Reproduce the records from the start through the line containing "[x=452, y=341]", requests included, and scale every coordinate in the answers by 0.45, rounding to whole numbers with halves going up. Leave the pictures out of your answer.

• _RECORDED DATA_
============================================================

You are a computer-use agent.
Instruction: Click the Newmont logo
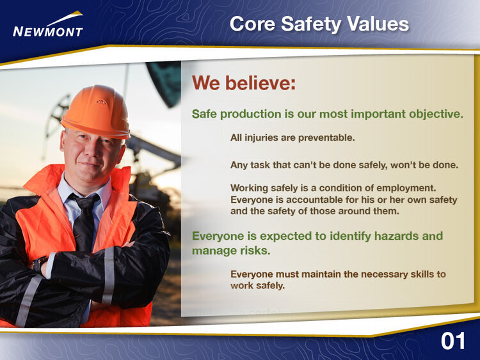[x=48, y=24]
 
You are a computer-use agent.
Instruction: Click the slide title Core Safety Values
[x=319, y=24]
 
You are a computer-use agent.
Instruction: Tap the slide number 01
[x=452, y=341]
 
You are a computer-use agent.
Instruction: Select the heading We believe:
[x=244, y=82]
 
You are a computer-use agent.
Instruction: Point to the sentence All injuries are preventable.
[x=292, y=137]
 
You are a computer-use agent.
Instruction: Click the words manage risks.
[x=231, y=251]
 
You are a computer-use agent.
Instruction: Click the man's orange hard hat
[x=96, y=112]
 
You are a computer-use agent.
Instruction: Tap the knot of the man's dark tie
[x=86, y=203]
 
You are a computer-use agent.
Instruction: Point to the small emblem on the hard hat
[x=101, y=102]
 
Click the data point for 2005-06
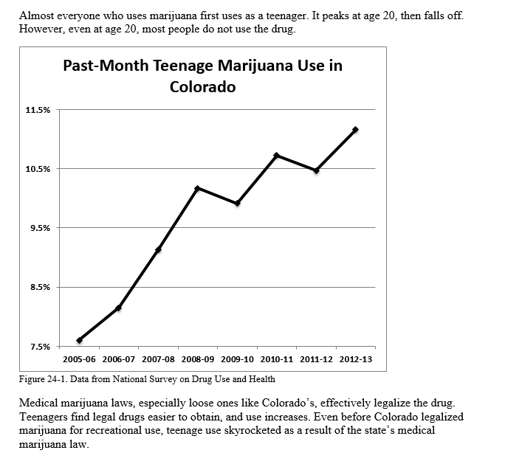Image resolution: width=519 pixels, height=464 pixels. (80, 340)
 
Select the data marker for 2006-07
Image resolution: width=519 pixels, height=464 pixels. (119, 308)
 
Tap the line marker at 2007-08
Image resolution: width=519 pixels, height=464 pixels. (158, 249)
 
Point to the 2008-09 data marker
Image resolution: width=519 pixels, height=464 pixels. (197, 189)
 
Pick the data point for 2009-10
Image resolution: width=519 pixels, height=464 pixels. (237, 203)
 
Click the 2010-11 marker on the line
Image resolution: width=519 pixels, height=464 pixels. (277, 155)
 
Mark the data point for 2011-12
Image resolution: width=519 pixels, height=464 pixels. (316, 170)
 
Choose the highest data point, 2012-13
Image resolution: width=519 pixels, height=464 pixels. (356, 129)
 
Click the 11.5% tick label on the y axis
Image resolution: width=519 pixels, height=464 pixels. (38, 110)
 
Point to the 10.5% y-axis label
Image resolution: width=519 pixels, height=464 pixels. (38, 170)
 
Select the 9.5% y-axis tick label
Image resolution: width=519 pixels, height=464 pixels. (41, 228)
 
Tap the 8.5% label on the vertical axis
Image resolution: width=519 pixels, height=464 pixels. (41, 287)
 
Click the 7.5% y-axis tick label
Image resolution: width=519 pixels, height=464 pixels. (41, 347)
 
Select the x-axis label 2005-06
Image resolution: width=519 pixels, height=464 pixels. (79, 359)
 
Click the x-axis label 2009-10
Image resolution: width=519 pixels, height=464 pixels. (237, 359)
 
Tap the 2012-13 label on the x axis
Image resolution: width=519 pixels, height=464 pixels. (356, 359)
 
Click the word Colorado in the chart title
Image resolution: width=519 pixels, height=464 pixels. (202, 87)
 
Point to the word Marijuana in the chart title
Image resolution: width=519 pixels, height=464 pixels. (255, 66)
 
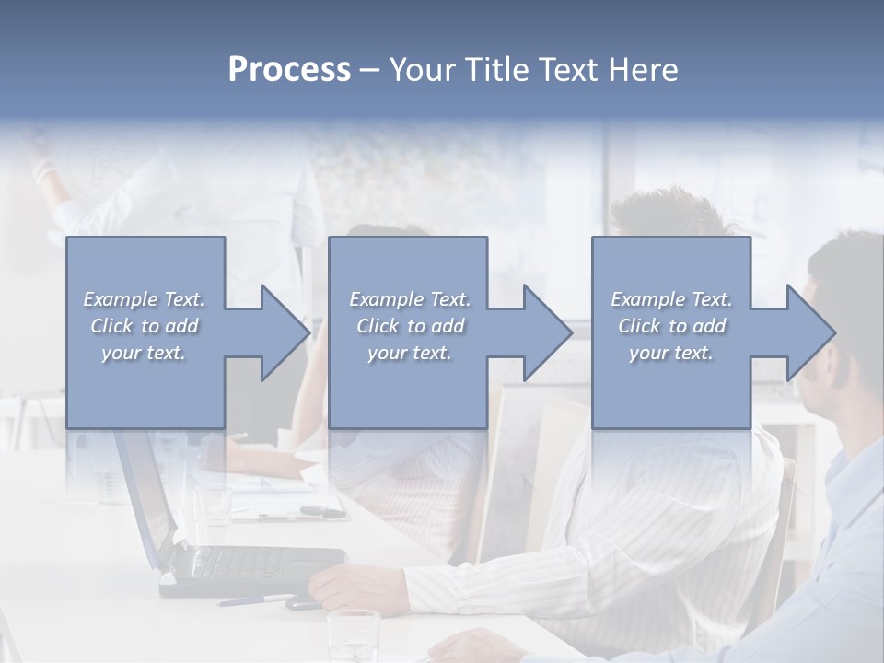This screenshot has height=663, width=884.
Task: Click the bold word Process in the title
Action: [289, 69]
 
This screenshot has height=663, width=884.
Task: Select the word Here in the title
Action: [643, 69]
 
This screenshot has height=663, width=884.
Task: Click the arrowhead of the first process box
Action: [285, 332]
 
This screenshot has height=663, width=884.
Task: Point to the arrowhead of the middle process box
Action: [548, 332]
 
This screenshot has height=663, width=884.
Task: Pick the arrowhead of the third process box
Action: [811, 332]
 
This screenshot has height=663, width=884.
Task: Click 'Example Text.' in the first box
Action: [144, 299]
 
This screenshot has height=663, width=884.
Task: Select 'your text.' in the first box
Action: [144, 353]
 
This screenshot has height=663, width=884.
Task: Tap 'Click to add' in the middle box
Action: [410, 326]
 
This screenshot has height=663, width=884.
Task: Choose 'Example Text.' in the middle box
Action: [410, 299]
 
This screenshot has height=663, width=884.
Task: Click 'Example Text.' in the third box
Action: [671, 299]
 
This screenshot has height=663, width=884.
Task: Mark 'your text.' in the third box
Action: [671, 353]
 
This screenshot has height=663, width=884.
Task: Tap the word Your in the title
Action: [421, 69]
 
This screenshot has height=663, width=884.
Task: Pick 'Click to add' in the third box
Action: [671, 326]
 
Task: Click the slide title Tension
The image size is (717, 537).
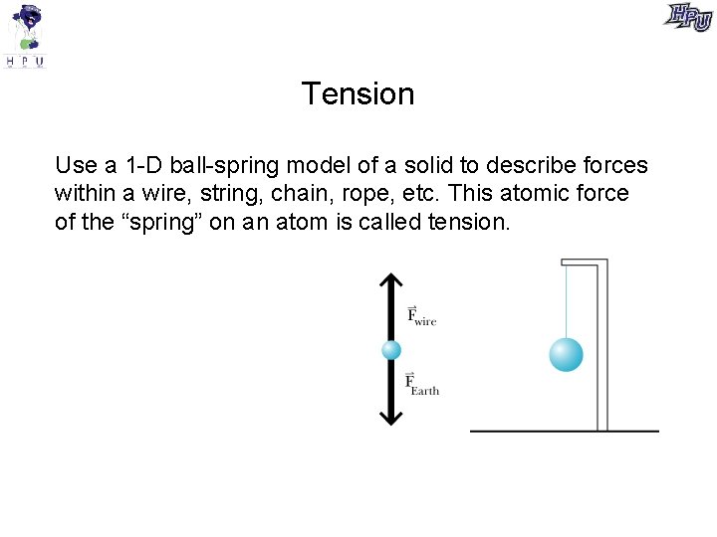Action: point(358,93)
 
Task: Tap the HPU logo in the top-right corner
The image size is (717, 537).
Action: point(689,17)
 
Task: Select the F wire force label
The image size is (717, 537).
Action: point(421,316)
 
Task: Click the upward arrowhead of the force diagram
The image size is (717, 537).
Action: point(391,283)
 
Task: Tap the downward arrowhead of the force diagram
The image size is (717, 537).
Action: point(391,416)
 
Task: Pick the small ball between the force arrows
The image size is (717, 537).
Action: point(391,350)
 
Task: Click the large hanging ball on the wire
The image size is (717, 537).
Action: point(566,355)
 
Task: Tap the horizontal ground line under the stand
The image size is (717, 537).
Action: point(564,431)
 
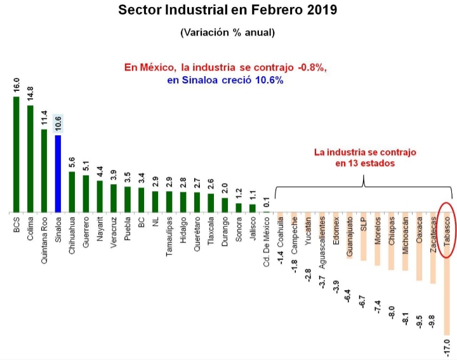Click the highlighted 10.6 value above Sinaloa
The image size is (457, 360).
click(58, 124)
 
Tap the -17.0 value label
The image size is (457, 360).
click(447, 348)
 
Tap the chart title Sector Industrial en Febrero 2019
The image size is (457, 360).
click(228, 11)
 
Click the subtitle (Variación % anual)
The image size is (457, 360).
click(228, 32)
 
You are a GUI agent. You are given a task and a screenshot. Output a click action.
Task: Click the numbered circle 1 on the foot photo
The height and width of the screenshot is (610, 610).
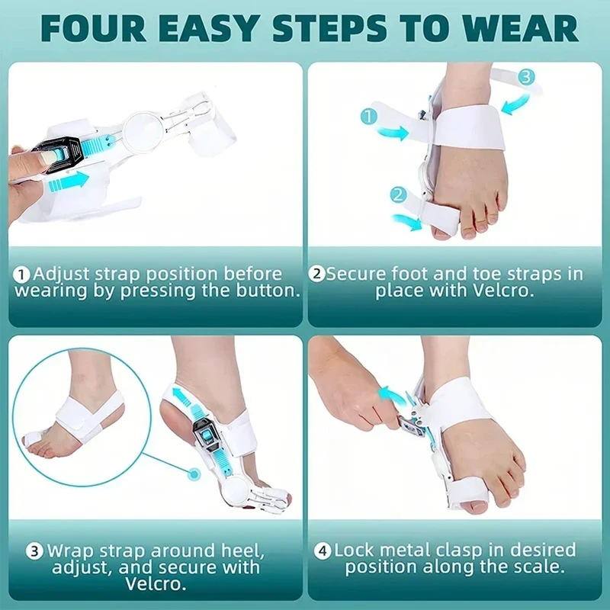(369, 117)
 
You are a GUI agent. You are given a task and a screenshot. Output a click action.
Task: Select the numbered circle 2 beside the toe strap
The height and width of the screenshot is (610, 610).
(396, 195)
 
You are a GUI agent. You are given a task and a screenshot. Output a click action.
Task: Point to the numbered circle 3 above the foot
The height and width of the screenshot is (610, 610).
(527, 76)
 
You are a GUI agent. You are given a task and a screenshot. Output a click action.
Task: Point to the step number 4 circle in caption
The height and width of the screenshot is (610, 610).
(324, 550)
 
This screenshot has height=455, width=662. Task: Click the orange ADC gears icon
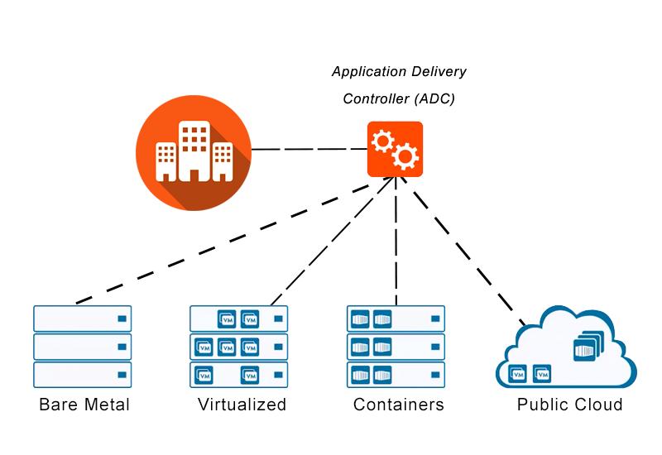pyautogui.click(x=395, y=149)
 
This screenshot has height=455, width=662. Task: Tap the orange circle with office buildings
pyautogui.click(x=194, y=153)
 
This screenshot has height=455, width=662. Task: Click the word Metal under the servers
pyautogui.click(x=108, y=405)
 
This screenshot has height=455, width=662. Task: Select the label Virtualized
pyautogui.click(x=242, y=405)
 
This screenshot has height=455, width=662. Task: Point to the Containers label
pyautogui.click(x=399, y=405)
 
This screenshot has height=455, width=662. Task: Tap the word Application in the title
pyautogui.click(x=367, y=72)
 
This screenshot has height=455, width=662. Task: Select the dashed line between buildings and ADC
pyautogui.click(x=309, y=149)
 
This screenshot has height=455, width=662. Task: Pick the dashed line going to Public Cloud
pyautogui.click(x=463, y=251)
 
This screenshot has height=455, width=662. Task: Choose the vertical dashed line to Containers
pyautogui.click(x=396, y=241)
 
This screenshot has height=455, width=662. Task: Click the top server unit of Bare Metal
pyautogui.click(x=82, y=318)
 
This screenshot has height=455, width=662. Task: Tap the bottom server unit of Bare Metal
pyautogui.click(x=82, y=375)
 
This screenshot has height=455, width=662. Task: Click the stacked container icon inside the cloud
pyautogui.click(x=588, y=345)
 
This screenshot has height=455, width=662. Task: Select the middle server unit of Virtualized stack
pyautogui.click(x=239, y=347)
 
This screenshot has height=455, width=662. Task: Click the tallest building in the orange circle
pyautogui.click(x=194, y=151)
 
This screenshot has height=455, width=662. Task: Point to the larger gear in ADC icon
pyautogui.click(x=405, y=156)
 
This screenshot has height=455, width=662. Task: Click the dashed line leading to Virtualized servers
pyautogui.click(x=332, y=241)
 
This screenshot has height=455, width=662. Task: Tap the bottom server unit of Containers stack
pyautogui.click(x=396, y=375)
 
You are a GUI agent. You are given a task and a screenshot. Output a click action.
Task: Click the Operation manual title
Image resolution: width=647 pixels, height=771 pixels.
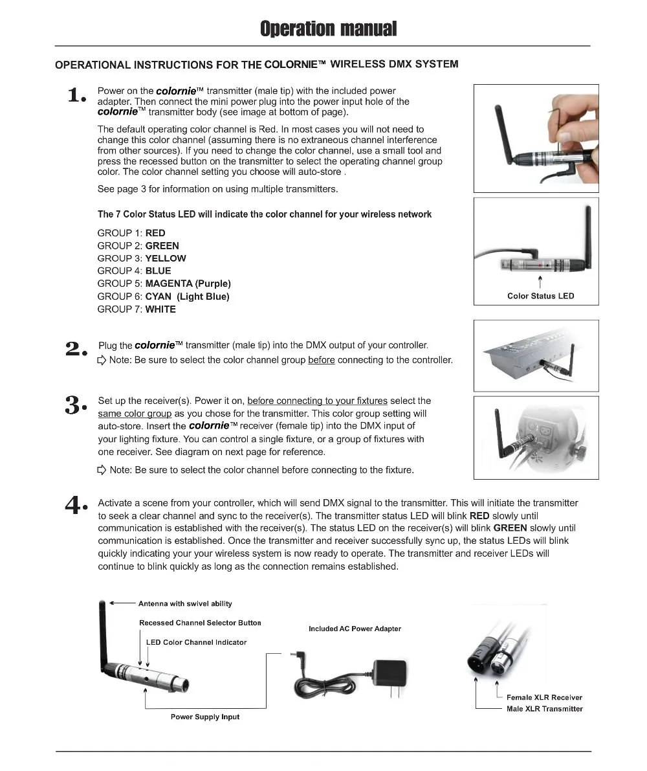tap(328, 29)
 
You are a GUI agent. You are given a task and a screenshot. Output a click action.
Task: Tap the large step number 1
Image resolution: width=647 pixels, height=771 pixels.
tap(76, 96)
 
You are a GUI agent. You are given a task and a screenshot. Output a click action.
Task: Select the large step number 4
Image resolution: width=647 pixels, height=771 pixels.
tap(76, 505)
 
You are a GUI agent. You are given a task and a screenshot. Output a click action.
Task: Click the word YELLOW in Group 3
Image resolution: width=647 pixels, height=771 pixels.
tap(166, 258)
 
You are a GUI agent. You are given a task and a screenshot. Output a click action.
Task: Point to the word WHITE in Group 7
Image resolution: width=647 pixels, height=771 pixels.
tap(160, 309)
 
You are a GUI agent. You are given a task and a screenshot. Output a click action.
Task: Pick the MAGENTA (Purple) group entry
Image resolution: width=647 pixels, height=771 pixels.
tap(188, 284)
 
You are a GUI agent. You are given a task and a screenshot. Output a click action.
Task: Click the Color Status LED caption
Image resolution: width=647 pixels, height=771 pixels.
tap(540, 296)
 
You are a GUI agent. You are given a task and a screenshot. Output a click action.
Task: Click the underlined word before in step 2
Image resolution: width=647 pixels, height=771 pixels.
tap(322, 360)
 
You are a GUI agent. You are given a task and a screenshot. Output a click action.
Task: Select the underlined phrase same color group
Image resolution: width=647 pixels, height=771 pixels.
tap(135, 414)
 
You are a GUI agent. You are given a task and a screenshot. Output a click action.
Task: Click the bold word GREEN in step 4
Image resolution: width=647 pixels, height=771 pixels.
tap(510, 528)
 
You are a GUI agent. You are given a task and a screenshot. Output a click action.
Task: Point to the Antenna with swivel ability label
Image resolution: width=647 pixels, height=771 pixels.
tap(185, 604)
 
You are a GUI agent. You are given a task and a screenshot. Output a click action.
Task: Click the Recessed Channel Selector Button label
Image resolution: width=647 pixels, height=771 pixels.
tap(200, 623)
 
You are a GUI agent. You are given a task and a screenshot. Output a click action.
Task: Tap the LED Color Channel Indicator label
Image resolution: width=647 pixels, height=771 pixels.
tap(196, 642)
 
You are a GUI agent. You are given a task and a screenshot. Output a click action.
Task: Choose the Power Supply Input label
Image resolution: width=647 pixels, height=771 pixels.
tap(205, 717)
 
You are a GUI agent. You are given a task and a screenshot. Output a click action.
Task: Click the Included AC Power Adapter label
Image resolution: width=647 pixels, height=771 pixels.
tap(355, 629)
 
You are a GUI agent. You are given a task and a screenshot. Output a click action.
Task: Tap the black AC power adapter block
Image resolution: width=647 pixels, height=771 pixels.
tap(391, 674)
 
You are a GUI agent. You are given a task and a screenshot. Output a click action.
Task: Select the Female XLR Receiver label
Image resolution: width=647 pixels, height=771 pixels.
tap(544, 697)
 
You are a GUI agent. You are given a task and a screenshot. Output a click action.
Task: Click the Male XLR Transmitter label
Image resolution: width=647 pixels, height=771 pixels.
tap(544, 709)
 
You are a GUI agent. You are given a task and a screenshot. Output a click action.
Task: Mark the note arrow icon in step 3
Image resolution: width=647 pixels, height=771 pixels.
tap(102, 470)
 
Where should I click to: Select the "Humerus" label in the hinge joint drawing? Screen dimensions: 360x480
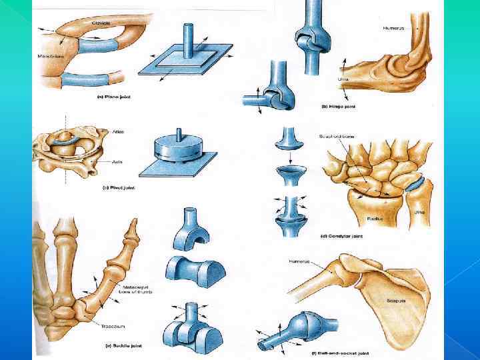(x=393, y=28)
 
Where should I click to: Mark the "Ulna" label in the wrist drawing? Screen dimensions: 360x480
(x=418, y=213)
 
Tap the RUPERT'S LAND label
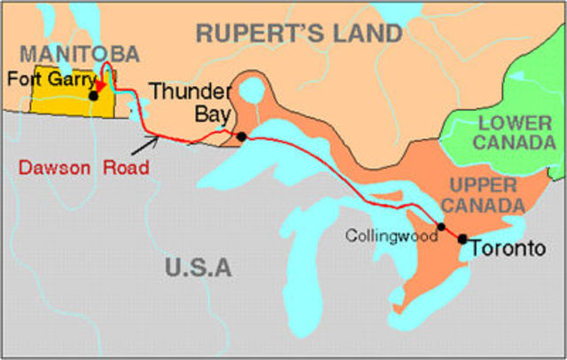[299, 34]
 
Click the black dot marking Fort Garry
[93, 95]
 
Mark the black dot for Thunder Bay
[241, 136]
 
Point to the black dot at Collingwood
[441, 227]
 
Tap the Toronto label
[508, 249]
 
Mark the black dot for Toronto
[462, 239]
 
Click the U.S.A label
[197, 266]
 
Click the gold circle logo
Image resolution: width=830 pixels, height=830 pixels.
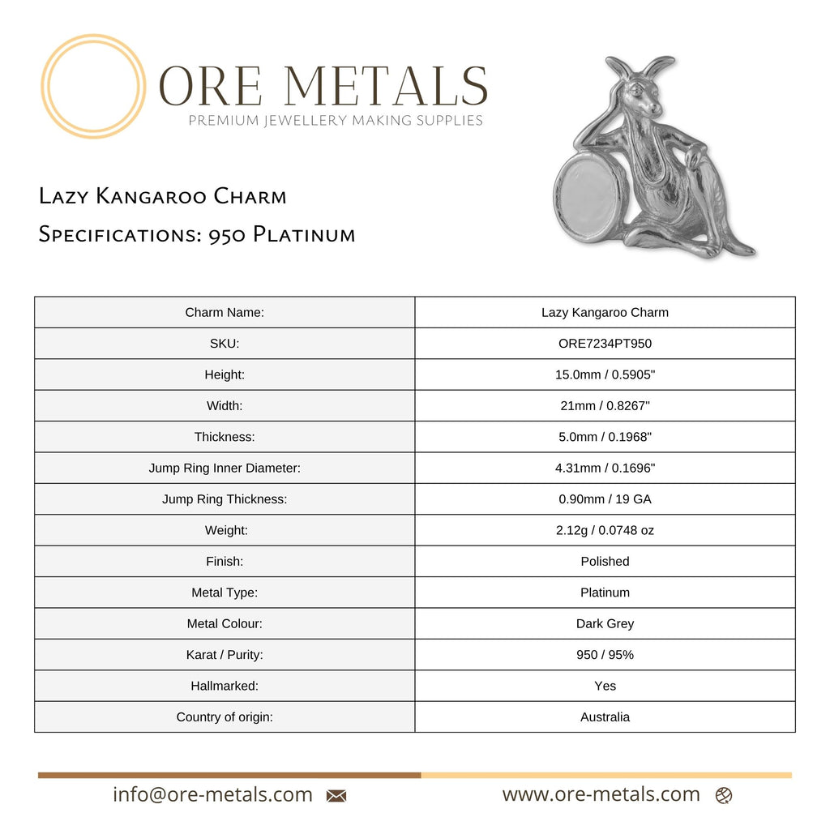tap(93, 86)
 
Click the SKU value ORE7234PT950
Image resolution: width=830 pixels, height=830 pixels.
tap(605, 344)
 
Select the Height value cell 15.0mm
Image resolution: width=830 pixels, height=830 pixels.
tap(605, 374)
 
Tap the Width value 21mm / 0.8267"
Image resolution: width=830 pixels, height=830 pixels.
tap(605, 406)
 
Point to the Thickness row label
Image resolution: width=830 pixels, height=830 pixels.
tap(225, 437)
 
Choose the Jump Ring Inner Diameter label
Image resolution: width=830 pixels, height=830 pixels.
tap(225, 468)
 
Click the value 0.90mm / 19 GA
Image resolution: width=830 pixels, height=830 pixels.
tap(605, 499)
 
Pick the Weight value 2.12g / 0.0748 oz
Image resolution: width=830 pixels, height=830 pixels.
tap(605, 531)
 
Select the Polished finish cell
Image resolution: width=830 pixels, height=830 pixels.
tap(605, 562)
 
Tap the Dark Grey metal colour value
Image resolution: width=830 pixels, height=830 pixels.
tap(605, 624)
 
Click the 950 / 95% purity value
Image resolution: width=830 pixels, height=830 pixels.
tap(605, 655)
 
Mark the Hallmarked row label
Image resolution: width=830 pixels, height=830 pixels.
tap(225, 687)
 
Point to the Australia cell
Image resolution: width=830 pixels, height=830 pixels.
tap(605, 717)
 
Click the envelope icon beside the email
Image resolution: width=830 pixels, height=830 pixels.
tap(336, 796)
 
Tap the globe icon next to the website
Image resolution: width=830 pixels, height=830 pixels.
tap(724, 796)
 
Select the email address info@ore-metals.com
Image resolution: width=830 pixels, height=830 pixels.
tap(212, 795)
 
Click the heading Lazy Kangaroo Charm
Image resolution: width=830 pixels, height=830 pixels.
tap(162, 196)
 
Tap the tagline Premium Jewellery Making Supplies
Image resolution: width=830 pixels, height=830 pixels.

============================================================

• _ANSWER FOR THIS EXERCISE_
You are a computer-use agent.
Instruction: Click the Newmont logo
[x=22, y=11]
 
You are a computer-use agent.
Instruction: Click the slide title Core Safety Values
[x=144, y=11]
 
You are a computer-use agent.
Instruction: Tap the slide number 01
[x=203, y=153]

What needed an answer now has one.